Helping Ruby Programmers become Awesome!

International Encodings

By Satish Talim

By default, the Ruby interpreter assumes that programs are encoded in ASCII. In Ruby 1.9, the author of the script can specify the encoding of the script by placing a special "coding comment" at the start of the file. For example:

# coding: utf-8

The above comment must be written entirely in ASCII, and must include the string coding followed by a colon or equals sign and the name of the desired encoding (which cannot include spaces or punctuation other than hyphen and underscore). Whitespace is allowed on either side of the colon or equals sign, and the string coding may have any prefix, such as en to spell encoding. The entire comment, including coding and the encoding name, is case-insensitive and can be written with upper- or lowercase letters.

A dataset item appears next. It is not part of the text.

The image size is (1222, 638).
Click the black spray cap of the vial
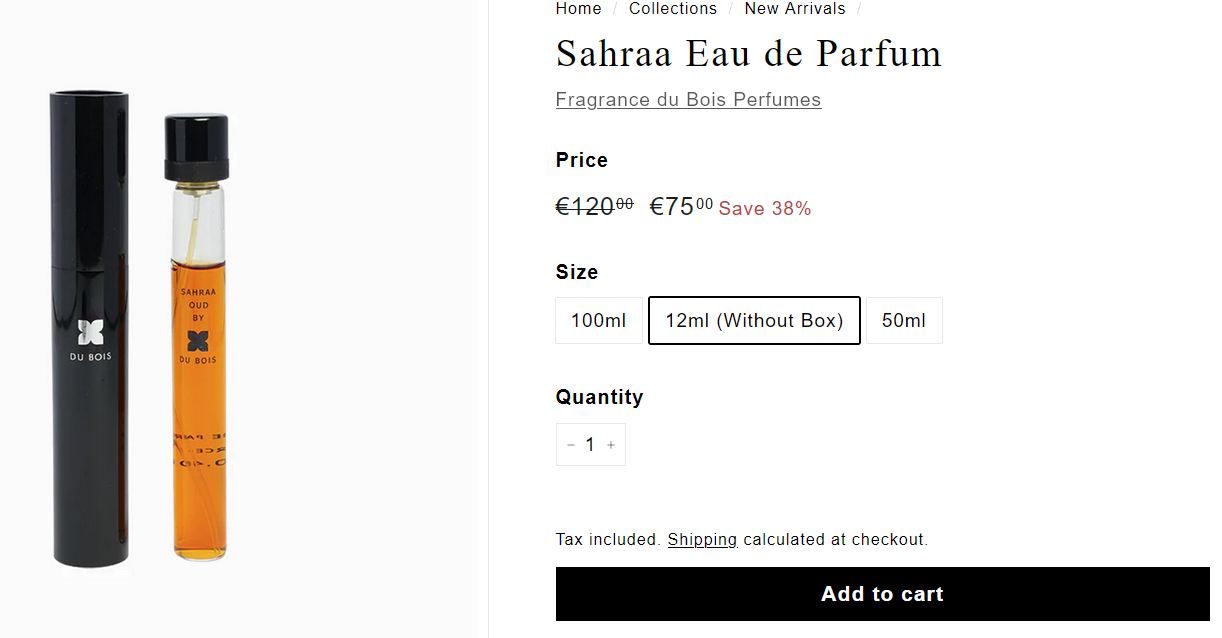pos(197,146)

An encoding comment like the one above is usually valid on the first line of the file. It may appear on the second line, however, if the first line is a shebang comment (which makes a script executable on *nix operating systems):

#!/usr/bin/ruby -w
# coding: utf-8

Encoding names are not case-sensitive and may be written in uppercase, lowercase or a mix. Ruby 1.9 supports the following source encodings: ASCII-8BIT, US-ASCII, ISO-8859-1 thro' ISO-8859-15, UTF-8, SHIFT_JIS and EUC-JP.

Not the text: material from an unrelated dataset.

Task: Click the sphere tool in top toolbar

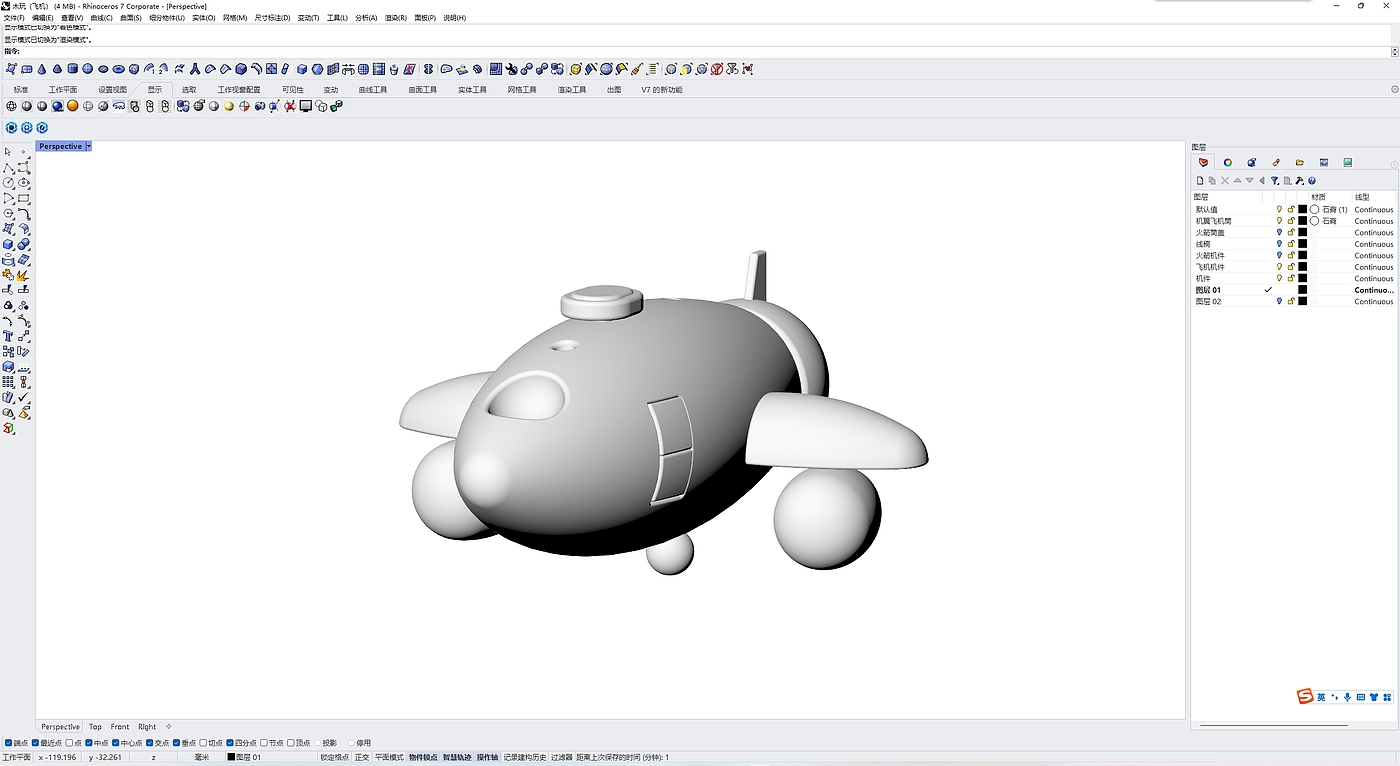Action: point(87,69)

In Ruby 1.9, strings are true sequences of characters, and those characters are not confined to the ASCII character set. In 1.9, the individual elements of a string are characters - represented as strings of length 1 - rather than integer character codes. The String class can properly handle multibyte characters. If a string contains multibyte characters, then the number of bytes does not correspond to the number of characters. In Ruby 1.9, the length and size methods return the number of characters in a string, and the new bytesize method returns the number of bytes. Refer the following program (this program is typed using the free Unicode text editor for Windows ie. Unipad):

# coding: utf-8
# utf8p1.rb
# in Ruby 1.9 only
# A string literal containing a multibye character
s = "José"
# The string contains 5 bytes which encode 4 characters
puts s.length    # => 4
puts s.bytesize # => 5

The above information is adapted from the book - The Ruby Programming Language.

Dave Thomas has an interesting example on his blog.

Using both Ruby 1.8 and 1.9 on Windows

You can use both Ruby 1.8 and 1.9 on Windows. This is what you need to do to use Ruby 1.9:

  • Download Ruby 1.9 for Windows, from http://www.ruby-lang.org/en/downloads/
  • Then, unzip the downloaded file to a folder say - c:/ruby1.9
  • Mind you, this download does not have additional tools like SciTE, so you may have to use something like Wordpad or Textpad for writing your .rb files.
  • Open a command window and switch folder to: c:/ruby1.9/bin
  • In this command window, type:
    set path=c:/ruby1.9/bin;
    (Remember: This path setting is valid as long as this command window is open.)
  • Switch to the folder where your Ruby programs are located, say c:/rubyprograms and then you can compile any Ruby program by typing:
    ruby program.rb

This topic covers Ruby 1.9 encoding features. Modern Ruby versions (2.0+) have improved encoding handling with UTF-8 as the default encoding.